All of that in spite of recent federal district court rulings that such laws are unconstitutional. The City of Houston, Texas got worldwide negative publicity last year for criminalizing the feeding of homeless people. An irony in this story is that many of the people who support such harassment of the homeless profess to be staunch supporters of the Constitution. They undoubtedly support today's ruling by the U.S. Supreme Court that essentially supports Michigan's ban on affirmative action because it's not unconstitutional to do so. Yet those same folks don't give a rat's butt that last August the U.S. Sixth Circuit Court of Appeals overturned Michigan’s 85 year ban on panhandling, saying it's an unconstitutional infringement on free speech.
One of the issues confronting Ft. Lauderdale is public urination and defecation by homeless folks. I'd have to agree that such behavior is wrong, and should be discouraged, but what the hell is someone supposed to do when they're about to soil themselves? This, by the way, can apply to anybody, homeless or otherwise. If you're able to duck into an alley and pee on the side of a dumpster, before you wet yourself, where's the harm? Would we rather have fellow citizens running around with big wet spots on their trousers and smelling of pee - or poop?

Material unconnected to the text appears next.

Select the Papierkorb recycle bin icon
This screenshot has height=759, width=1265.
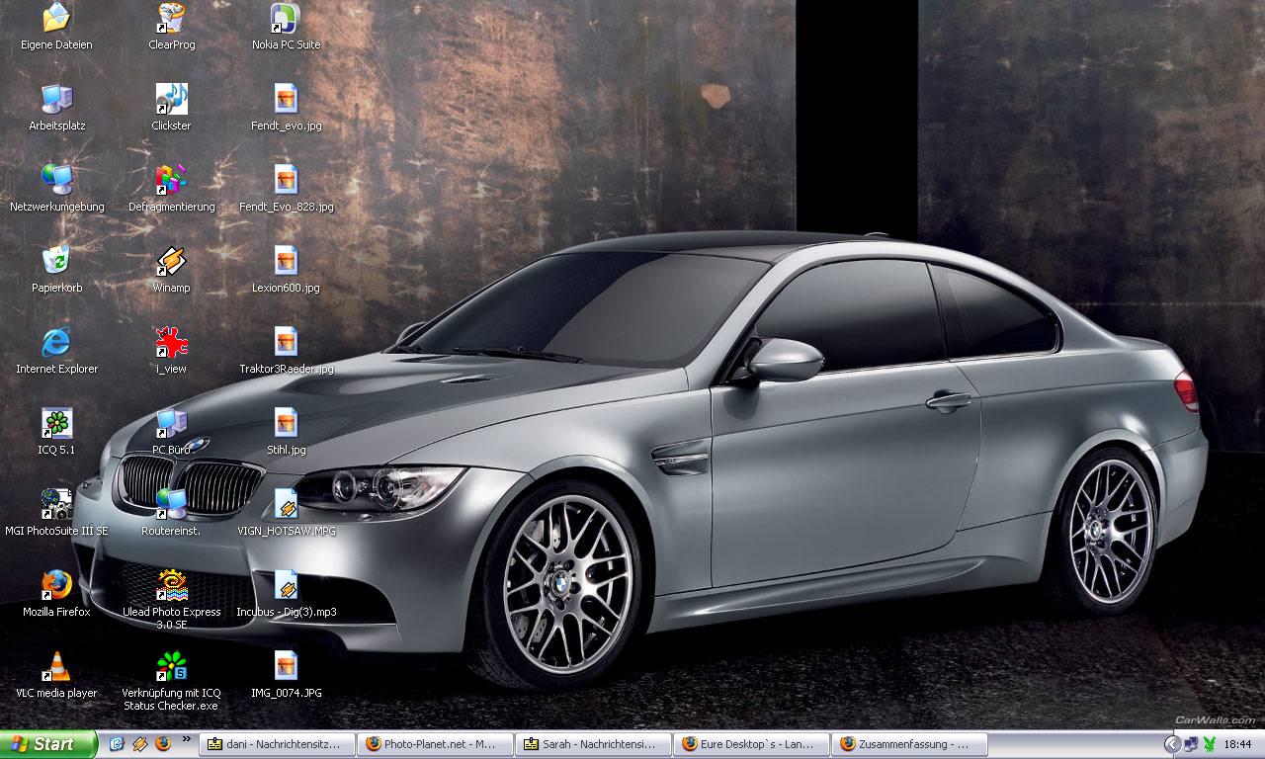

But another issue is not so clear cut: "The commission's actions were backed by business leaders who said they were looking for some controls on a situation that scares away customers and makes visitors uncomfortable — and residents feeling the community is being overrun by homeless people," reports the Sentinel. "We're losing customers and we're losing staff as well, because it's getting out of control," said restaurateur Tim Petrillo, who's also on the board of the Downtown Development Authority.
I can address that issue from first-hand experience as a panhandler in Houston, Texas. I sometimes "fly a sign" at a busy intersection, at which two other homeless men operate. Do we scare away customers? We do not, actually. When we're not standing on a median strip (yes, homeless people need to take breaks, too), we sit in front of a convenience store whose owner is kind enough to let us do so.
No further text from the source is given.